- Submit NDA for IV eravacycline for the treatment of cIAI (1Q)
- Report top-line phase 3 IGNITE3 data for IV eravacycline in cUTI (1Q)
- Initiate phase 2 clinical trial in cUTI patients for IV-to-oral eravacycline (1H)
- Complete phase 1 multiple-ascending dose studies for TP-271 and TP-6076 (1H)
- Potential approval of IV eravacycline for cIAI in US and Europe (2H)
- Submit sNDA for IV eravacycline in cUTI (2H)
- Announced positive top-line results from IGNITE4, the Company's phase 3 clinical trial evaluating the efficacy and safety of twice-daily IV eravacycline compared to meropenem for the treatment of patients with complicated intra-abdominal infections. The results of IGNITE4, which enrolled 500 patients, demonstrated statistical non-inferiority of eravacycline to meropenem for the primary efficacy endpoint of clinical response at the test-of-cure (TOC) visit.
- Announced that the MAA for IV eravacycline for the treatment of complicated intra-abdominal infections was submitted to and subsequently validated by the EMA. The MAA filing is based on data from the phase 3 IGNITE1 clinical trial in which eravacycline was well tolerated and demonstrated statistical non-inferiority to ertapenem using the primary endpoint of clinical response at the TOC visit.
- Announced completion of enrollment in IGNITE3, the Company's ongoing phase 3 clinical trial evaluating the efficacy and safety of once-daily IV eravacycline compared to ertapenem in cUTI. The Company expects to report top-line data from this trial in the first quarter of 2018.
- Presented data at IDWeek 2017 from the first study of the Company's recently completed phase 1 program designed to evaluate drug exposure of oral eravacycline in an IV-to-oral dosing regimen. These results, along with data from subsequent trials in this phase 1 program, have allowed for the identification of an optimized IV-to-oral dosing regimen using the current oral eravacycline formulation which the company plans to advance into a phase 2 clinical trial in patients with complicated urinary tract infections. This study is anticipated to begin in the first half of 2018.

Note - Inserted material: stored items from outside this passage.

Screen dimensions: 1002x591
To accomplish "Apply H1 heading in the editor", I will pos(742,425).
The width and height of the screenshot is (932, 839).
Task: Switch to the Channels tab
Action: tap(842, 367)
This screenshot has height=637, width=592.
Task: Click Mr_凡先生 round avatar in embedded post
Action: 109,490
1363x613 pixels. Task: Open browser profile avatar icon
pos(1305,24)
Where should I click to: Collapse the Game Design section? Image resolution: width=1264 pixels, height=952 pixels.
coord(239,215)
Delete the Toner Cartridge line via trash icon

- Successfully completed a public offering of shares of common stock with gross proceeds totaling approximately $65.7 million.
- Appointed Kamalam (Kam) Unninayar as Chief Financial Officer. Kam is an experienced financial executive with a track record of over two decades of financial leadership in the life sciences and consumer goods industries. Most recently, Kam spent over 11 years overseeing finance organizations at Thermo Fisher Scientific, a global leader in serving science.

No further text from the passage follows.